The decreased NK Cell activity findings could be explained by elevated TGF-Beta:
"TGF-β inhibits the activation and functions of NK cells by repressing the mTOR pathway."
https://www.ncbi.nlm.nih.gov/pubmed/26884601

"Reverse crosstalk of TGFb and PPARb/d signaling identified by transcriptional profiling"
https://www.ncbi.nlm.nih.gov/pmc/articles/PMC3017614/

"Transforming Growth Factor Beta, Bioenergetics and Mitochondria in Renal Disease"
https://www.ncbi.nlm.nih.gov/pmc/articles/PMC3444292/
(discusses relationships between energy sensing pathways and TGF-Beta cross regulation)


"TGF-β – an excellent servant but a bad master" (about development of neoplasms)
https://translational-medicine.biomedcentral.com/articles/10.1186/1479-5876-10-183

"TGF-β: A New Role for an Old AktTOR"
https://www.ncbi.nlm.nih.gov/pmc/articles/PMC2789270/

"PI3K/mTORC2 regulates TGF-β/Activin signalling by modulating Smad2/3 activity via linker phosphorylation"
https://www.nature.com/articles/ncomms8212


Everyone's favourite hypotheses confirmed. ;)
I don't pretend to understand the feedback loops which would result from all the findings discussed above...

Hilarious @Snow Leopard.

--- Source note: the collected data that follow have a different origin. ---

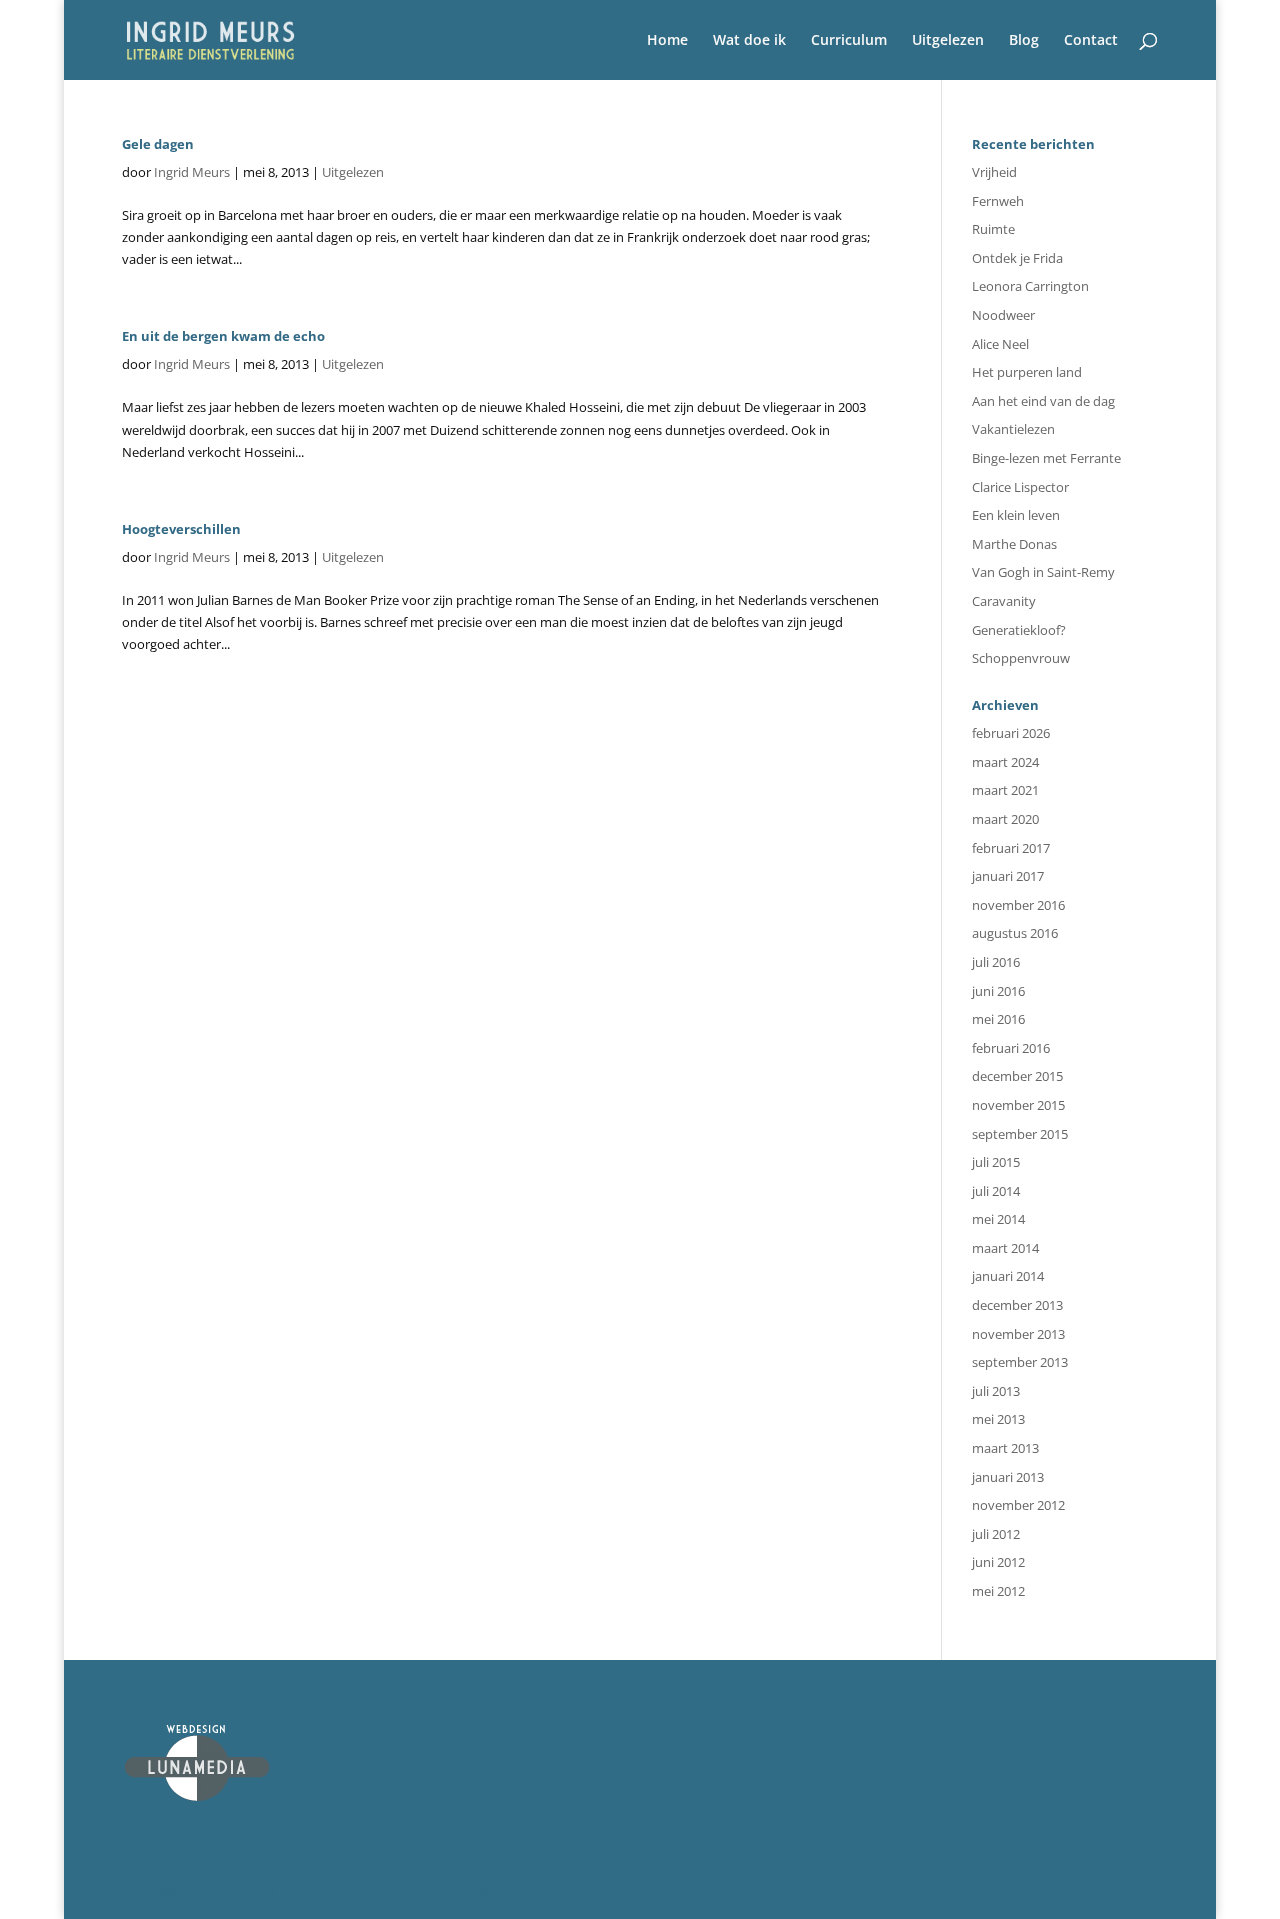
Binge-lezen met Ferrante (1046, 458)
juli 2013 (996, 1391)
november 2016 (1018, 905)
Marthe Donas (1014, 544)
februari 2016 (1011, 1048)
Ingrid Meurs (192, 172)
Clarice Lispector (1020, 487)
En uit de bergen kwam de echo (223, 336)
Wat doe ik (749, 41)
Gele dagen (158, 144)
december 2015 (1017, 1076)
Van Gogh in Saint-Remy (1043, 572)
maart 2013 (1005, 1448)
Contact (1091, 41)
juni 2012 (998, 1562)
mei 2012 (998, 1591)
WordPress (492, 1892)
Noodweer (1003, 315)
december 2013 (1017, 1305)
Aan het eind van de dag (1043, 401)
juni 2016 (998, 991)
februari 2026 (1011, 733)
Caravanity (1004, 601)
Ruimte (993, 229)
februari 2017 (1011, 848)
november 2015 (1018, 1105)
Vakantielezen (1013, 429)
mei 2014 (998, 1219)
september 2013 (1020, 1362)
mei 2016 (998, 1019)
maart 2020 (1005, 819)
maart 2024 (1005, 762)
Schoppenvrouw (1021, 658)
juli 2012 (996, 1534)
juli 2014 (996, 1191)
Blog (1024, 41)
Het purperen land (1027, 372)
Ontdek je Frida (1017, 258)
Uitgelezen (948, 41)
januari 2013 (1008, 1477)
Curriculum (849, 41)
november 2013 (1018, 1334)
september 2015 (1020, 1134)
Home (667, 41)
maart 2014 (1005, 1248)
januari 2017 (1008, 876)
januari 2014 (1008, 1276)
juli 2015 (996, 1162)
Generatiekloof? (1019, 630)
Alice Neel (1000, 344)
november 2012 (1018, 1505)
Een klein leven (1016, 515)
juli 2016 (996, 962)
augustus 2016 (1015, 933)
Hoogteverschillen (181, 529)
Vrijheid (994, 172)
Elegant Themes (278, 1892)
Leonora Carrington (1030, 286)
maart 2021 (1005, 790)
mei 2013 (998, 1419)
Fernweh (998, 201)
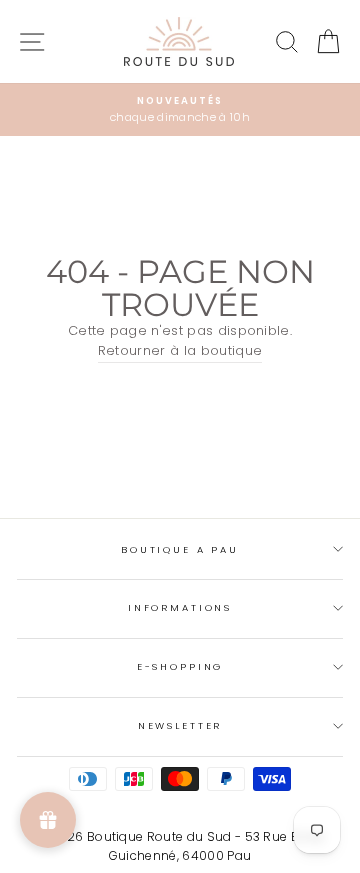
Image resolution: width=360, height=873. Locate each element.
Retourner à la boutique (180, 350)
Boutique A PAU (180, 549)
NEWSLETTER (180, 725)
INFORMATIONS (180, 607)
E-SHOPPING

I've been a fan of the mTor overactivation theory for a while now and it was indeed confirmation bias when I realized how involved PPAR delta is with mTor and Tgf-b. Personally I have a feeling that upregulated PPAR delta is causing a sort of hyperlipidemia which is leading to cellular distress such as ER stress and impaired autophagy, and our mitochondria suffer. Metabolic shifts can influence T and B cells too and cause autoimmunity. The question for me is what is upstream of PPAR delta? mTorC1 perhaps?